Pencarian bahan baku dari daerah lain dilakukan oleh anggota kelompok secara bersama-sama. Berdasarkan pengamatan yang dilakukan pengkaji dan
wawancara dengan dinas pertanian, apabila mengandalkan secara terus menerus bahan baku dari wilayah Sawah Kulon, maka tingkat kesuburan tanah
akan berkurang. Hal ini akan berpengaruh pada kualitas daun pandan yang dihasilkan. Oleh karena itu tingkat kesuburan tanah harus tetap dijaga dengan
pemupukan atau perputaran dalam menanam jenis tanaman lain di tempat yang sama.
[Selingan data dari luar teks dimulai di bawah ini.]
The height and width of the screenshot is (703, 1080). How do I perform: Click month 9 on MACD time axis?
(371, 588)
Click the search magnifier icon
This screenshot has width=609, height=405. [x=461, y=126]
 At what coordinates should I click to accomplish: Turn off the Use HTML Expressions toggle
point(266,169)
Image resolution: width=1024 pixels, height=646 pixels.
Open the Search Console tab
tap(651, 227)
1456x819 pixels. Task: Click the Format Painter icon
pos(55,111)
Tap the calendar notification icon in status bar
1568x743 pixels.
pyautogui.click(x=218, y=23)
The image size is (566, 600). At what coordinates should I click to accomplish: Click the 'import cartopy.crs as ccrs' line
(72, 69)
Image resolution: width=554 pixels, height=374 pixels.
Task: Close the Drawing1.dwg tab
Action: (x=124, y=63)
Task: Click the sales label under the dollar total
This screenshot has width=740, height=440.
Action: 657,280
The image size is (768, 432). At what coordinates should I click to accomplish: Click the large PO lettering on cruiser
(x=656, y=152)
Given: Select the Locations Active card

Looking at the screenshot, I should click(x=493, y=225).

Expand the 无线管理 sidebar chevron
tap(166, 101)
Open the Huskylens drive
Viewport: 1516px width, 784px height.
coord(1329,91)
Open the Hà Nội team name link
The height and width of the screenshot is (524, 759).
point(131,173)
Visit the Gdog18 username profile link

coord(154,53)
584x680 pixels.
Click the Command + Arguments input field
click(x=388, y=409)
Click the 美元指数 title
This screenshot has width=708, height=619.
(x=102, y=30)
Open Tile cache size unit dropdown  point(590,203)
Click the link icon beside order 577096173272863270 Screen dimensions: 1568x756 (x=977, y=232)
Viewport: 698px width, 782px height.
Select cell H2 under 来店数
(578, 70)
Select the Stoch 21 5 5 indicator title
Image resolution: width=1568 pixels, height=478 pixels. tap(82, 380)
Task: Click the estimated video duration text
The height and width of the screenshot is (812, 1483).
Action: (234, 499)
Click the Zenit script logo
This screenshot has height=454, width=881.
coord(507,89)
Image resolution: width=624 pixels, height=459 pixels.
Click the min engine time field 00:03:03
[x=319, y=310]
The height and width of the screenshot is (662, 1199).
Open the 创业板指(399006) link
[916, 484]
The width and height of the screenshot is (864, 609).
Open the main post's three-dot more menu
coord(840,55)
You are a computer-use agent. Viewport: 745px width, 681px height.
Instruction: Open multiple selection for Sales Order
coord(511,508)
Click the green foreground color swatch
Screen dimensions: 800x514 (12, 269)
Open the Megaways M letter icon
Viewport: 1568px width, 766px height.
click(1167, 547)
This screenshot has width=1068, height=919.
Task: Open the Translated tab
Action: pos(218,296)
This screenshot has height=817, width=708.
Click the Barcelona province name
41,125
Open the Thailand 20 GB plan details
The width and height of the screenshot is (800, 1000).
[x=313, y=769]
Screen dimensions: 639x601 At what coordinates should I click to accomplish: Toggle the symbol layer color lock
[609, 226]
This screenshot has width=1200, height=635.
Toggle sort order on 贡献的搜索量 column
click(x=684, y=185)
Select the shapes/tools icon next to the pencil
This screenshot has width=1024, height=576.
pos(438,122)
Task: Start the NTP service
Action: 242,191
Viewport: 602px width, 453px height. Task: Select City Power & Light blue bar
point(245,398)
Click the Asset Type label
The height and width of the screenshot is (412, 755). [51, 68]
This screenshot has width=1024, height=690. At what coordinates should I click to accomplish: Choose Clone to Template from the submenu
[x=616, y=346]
Perolehan bahan baku melalui bandar pernah dilakukan oleh semua kelompok, tetapi dalam harga pembelian bahan baku yang terlalu tinggi. Daya
beli setiap kelompok apabila harus membeli dari bandar sangat tidak mampu. Menurut pendapat mayoritas kelompok, apabila membeli bahan baku dari
bandar, maka biaya dari mulai proses produksi sampai pemasaran sangat tinggi dan keuntungan yang diperoleh sangat kecil. Oleh karena itu kelompok pengrajin
anyaman di Desa Sawah Kulon sebisa mungkin menghindari membeli bahan baku dari bandar. Apabila ada pesanan dalam jumlah diluar kebiasaan produksi,
maka mereka mencari sendiri bahan baku ke daerah lain.